At that time, however, there were already some issues with insurance coverage.
The broker was forced to scramble in September after Sydney-based insurer Bond & Credit Co – acquired by Tokio Marine in 2019 – was formally notified of a policy backing more than $ 4 billion in working capital loans.
BCC had informed Marsh and Greensill in August that it had fired an underwriter after finding that he had exceeded his risk limits with coverage for Greensill, and that the company was investigating its employee’s “ transactions ” with the lender.
In the following months, when Greensill failed to renegotiate coverage with Tokio Marine, the owner of BCC, it also engaged Marsh to “ obtain quotes for alternative credit insurance policies ” to replace the expired coverage, they said. Greensill’s lawyers held an Australian hearing in March. The efforts were unsuccessful, the court heard.

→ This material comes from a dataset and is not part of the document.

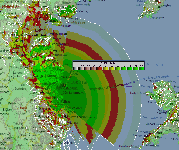179x150 pixels.
Task: Click the Douglas label on Isle of Man
Action: click(x=165, y=5)
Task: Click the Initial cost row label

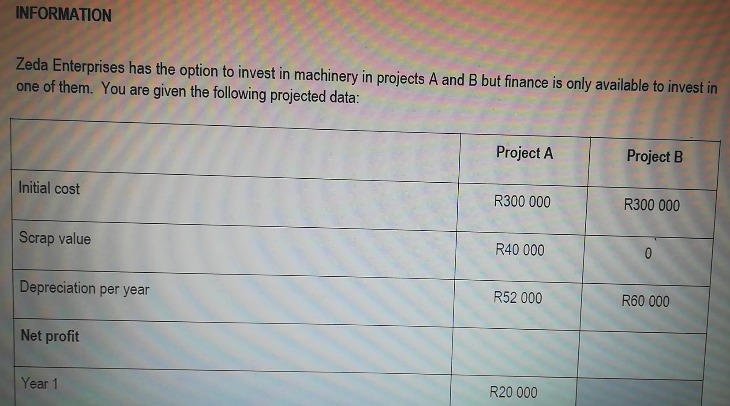Action: [49, 188]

Testimonials since then made to the UK Supreme Court by Lex Greensill, the founder of the financial group, revealed the full degree of confidence that Greensill had built on BCC: $ 10.2 billion in coverage for 11 policy documents.
Credit Suisse released a statement last week saying that on Feb. 22, Greensill only notified Lara Warner, the lender’s chief risk and compliance officer, that the insurance would not be renewed – a week before the bank withdrew the money.
Credit Suisse declined to comment. Marsh said in a statement late Monday that the company “had been hired by Greensill as its insurance broker,” adding that his role was “not an insurer, banker, or credit analyst.”
“As a Greensill broker, Marsh Ltd. sought coverage from insurers, who made their own decisions about the risks to cover,” said Marsh. “The two policies that were bound in February 2019 expired on March 1, 2021 and remained in effect for their entire term.”